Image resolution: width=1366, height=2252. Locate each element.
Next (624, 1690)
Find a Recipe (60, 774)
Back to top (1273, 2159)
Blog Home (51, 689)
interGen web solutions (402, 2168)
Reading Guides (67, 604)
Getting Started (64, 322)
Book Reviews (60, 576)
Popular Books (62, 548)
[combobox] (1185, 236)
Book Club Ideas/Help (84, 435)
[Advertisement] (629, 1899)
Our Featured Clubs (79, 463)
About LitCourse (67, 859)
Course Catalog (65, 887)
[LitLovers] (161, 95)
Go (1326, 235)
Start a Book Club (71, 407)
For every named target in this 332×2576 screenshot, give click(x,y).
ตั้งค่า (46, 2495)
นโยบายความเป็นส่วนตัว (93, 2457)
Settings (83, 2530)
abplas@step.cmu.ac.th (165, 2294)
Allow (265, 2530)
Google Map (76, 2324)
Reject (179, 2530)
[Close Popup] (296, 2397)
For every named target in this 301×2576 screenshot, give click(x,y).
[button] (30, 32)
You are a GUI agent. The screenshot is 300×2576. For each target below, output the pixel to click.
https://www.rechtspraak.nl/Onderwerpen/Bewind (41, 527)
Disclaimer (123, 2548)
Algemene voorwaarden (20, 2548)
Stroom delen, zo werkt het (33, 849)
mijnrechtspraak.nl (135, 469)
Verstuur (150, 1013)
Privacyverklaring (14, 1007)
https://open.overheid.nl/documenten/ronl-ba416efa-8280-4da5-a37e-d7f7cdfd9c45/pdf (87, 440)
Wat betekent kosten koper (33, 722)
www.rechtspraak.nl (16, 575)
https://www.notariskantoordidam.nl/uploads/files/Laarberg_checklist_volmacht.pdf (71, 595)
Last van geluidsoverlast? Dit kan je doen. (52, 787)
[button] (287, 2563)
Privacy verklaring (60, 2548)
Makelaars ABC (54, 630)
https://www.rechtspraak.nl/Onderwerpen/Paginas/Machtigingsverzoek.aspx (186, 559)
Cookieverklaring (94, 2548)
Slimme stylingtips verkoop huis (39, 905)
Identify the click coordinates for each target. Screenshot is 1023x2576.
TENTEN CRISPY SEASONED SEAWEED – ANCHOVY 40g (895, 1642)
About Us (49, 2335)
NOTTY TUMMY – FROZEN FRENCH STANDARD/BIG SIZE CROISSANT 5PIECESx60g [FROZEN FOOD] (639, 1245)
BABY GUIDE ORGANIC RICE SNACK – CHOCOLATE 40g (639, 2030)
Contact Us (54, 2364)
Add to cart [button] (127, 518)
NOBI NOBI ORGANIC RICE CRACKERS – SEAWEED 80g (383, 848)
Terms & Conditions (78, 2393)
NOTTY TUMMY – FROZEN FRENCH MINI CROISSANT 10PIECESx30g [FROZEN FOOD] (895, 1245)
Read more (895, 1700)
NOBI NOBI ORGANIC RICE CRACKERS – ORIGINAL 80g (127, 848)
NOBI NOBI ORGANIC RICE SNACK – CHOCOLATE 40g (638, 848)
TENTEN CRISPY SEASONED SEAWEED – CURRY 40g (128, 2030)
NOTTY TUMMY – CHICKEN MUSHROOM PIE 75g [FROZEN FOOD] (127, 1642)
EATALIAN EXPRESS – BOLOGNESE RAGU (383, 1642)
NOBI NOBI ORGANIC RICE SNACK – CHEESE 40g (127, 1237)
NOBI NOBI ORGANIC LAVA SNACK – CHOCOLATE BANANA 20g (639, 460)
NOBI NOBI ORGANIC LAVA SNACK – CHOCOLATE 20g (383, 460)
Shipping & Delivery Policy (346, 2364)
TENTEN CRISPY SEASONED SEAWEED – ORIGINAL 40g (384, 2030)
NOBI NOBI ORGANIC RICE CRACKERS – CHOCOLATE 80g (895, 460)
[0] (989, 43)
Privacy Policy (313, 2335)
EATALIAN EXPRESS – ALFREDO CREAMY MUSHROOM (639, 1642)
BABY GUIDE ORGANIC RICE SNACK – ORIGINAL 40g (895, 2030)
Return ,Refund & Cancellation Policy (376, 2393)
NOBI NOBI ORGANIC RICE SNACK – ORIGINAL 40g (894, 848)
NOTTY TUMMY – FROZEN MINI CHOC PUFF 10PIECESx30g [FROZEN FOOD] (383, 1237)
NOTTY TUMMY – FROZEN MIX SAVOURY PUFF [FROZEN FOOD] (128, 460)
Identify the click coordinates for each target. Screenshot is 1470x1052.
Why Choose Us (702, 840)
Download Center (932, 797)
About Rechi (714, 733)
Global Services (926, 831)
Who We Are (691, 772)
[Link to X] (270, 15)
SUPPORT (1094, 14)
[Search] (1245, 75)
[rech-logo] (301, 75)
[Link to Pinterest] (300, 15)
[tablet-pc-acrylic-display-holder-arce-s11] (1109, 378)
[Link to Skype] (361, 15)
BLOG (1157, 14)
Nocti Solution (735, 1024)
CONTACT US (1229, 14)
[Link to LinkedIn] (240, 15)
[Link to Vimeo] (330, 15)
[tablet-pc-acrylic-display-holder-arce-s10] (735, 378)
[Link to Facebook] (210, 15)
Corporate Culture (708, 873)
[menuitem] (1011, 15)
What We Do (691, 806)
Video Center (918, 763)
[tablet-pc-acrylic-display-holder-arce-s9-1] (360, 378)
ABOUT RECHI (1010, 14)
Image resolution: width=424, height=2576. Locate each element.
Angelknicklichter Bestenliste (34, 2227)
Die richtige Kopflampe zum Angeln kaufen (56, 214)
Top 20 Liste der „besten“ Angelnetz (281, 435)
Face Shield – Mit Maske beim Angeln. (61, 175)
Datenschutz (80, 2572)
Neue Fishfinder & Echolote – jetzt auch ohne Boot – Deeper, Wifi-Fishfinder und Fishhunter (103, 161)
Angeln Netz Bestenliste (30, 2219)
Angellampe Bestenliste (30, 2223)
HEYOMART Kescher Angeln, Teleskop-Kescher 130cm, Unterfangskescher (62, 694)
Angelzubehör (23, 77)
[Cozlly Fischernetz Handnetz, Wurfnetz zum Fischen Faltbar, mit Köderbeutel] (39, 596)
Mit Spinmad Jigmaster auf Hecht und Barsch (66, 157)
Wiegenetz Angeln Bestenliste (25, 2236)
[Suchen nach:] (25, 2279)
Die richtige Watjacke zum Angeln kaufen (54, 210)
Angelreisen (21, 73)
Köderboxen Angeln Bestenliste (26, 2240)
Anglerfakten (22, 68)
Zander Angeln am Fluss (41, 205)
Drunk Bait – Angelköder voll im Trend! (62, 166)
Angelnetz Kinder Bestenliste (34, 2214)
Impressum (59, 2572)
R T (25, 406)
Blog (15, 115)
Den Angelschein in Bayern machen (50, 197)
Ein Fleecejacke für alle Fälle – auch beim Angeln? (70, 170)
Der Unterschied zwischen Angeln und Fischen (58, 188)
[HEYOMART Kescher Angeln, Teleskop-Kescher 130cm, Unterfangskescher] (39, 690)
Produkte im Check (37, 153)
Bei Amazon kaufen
**********
As you read the records above, find each line that contains "Teleskop" and copy it.

Answer section:
HEYOMART Kescher Angeln, Teleskop-Kescher 130cm, Unterfangskescher (62, 694)
[HEYOMART Kescher Angeln, Teleskop-Kescher 130cm, Unterfangskescher] (39, 690)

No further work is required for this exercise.